ENEM 2024 (Reaplicação e PPL) - Desafios para a valorização da arte de periferia no cenário cultural brasileiro
Enviada em 17/10/2025
De acordo com a Constituição Federal de 1988, é dever do Estado garantir o acesso e a valorização da cultura em todas as suas formas. Contudo, o que se observa na realidade contemporânea é o oposto do que a lei prega, posto que a falta de reconhecimento da arte periférica contribui para o crescimento da desigualdade cultural no país. Tendo em vista que o mesmo vem contribuindo para a exclusão e invisibilidade de artistas das periferias, é urgente discutir esse impasse.
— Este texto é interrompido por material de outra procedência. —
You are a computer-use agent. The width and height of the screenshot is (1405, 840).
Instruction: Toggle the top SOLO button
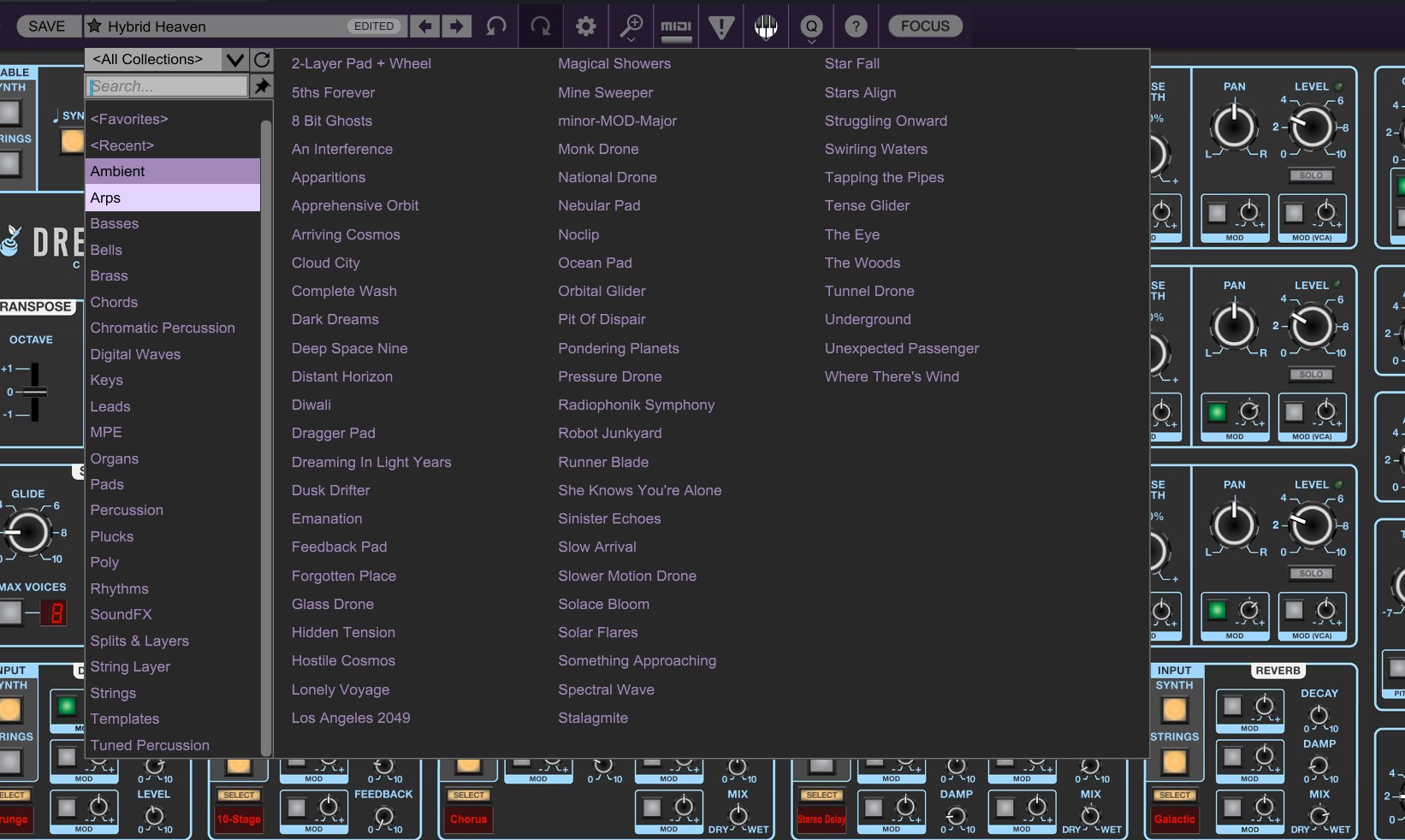(x=1311, y=175)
A princípio, é fundamental avaliar como a baixa atuação governamental contribui para o agravamento desse problema. Segundo o pensamento de Aristóteles, a arte é uma forma de expressar a alma humana, logo, deveria ser acessível e valorizada por todos. No entanto, esse ideal se distancia da realidade brasileira, pois a ausência de políticas públicas eficazes para fomentar e divulgar a produção cultural periférica limita o alcance desses artistas. Por consequência, observa-se a marginalização de manifestações culturais legítimas, como o rap, o grafite e o slam.
Da mesma forma, a falta de espaço na mídia e nas instituições culturais deve ser avaliada, pois deriva do preconceito e da elitização do consumo artístico. A falta de segurança e investimento nas regiões periféricas faz com que muitos talentos não tenham oportunidades de formação e divulgação. De acordo com pesquisa da Fundação Getúlio Vargas (FGV), grande parte dos editais culturais ainda se concentra em regiões centrais e em artistas já consolidados. Observa-se, portanto, a manutenção de um ciclo de exclusão cultural e social.
Logo, fica evidente a necessidade de combater esse empecilho. Portanto, faz-se necessário que o Ministério da Cultura, em parceria com as prefeituras locais, crie programas de incentivo e visibilidade que financiem projetos artísticos periféricos e promovam feiras culturais nas comunidades, por meio da inclusão de cotas regionais e sociais nos editais públicos, a fim de democratizar o acesso à arte e valorizar seus criadores. Caso essa proposta seja devidamente seguida, a sociedade brasileira poderá reconhecer que a arte periférica também é expressão legítima da identidade nacional.